Saved data entries:
----

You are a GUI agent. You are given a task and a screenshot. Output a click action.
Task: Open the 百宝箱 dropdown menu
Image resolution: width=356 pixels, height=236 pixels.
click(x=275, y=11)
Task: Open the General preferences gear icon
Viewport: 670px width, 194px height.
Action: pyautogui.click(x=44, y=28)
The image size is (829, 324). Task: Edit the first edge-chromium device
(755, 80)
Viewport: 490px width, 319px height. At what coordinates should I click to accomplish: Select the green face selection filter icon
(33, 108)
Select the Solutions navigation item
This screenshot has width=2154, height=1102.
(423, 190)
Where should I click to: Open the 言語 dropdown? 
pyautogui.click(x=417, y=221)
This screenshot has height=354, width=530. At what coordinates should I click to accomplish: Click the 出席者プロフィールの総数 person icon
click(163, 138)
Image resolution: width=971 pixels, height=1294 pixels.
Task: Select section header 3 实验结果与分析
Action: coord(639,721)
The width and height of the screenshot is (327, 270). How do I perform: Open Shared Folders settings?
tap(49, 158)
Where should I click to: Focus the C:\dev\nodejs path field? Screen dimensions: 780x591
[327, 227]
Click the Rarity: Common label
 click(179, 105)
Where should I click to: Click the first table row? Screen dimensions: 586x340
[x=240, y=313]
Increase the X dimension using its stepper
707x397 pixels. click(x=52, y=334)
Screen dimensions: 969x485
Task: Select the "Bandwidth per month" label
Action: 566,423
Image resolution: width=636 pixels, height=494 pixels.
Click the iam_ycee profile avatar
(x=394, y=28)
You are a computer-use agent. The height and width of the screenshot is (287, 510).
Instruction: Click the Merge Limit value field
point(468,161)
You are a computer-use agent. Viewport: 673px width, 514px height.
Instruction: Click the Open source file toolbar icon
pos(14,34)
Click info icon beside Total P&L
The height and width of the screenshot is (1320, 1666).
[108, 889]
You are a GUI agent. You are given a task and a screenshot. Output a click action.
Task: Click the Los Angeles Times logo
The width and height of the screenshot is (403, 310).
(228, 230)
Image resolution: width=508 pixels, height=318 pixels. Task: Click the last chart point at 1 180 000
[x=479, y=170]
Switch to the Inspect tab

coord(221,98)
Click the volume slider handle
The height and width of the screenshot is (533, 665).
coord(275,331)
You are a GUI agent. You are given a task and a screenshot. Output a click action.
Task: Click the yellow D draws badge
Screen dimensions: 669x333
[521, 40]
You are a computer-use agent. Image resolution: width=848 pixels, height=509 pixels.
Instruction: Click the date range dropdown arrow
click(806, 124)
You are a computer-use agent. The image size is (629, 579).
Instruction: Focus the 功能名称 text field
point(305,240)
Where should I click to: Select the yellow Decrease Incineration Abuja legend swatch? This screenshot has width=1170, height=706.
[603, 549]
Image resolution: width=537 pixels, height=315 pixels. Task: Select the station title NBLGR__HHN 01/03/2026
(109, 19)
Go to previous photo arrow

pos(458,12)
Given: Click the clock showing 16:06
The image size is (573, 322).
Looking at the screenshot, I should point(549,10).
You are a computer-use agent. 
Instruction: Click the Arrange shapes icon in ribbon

----

**WHAT TO DO**
Look through the entries for the string "agent". Every line that has it belongs in the answer.

**ANSWER TO THIS PROBLEM**
You are a GUI agent. You are given a task and a screenshot. Output a click action.
You are a computer-use agent. The height and width of the screenshot is (287, 510).
You are a computer-use agent. Viewport: 673px width, 514px height.
You are a GUI agent. You are given a task and a screenshot. Output a click action.
You are a GUI agent. You are given a task and a screenshot. Output a click action.
You are a computer-use agent. Image resolution: width=848 pixels, height=509 pixels.
You are a computer-use agent. The image size is (629, 579).
You are a computer-use agent. 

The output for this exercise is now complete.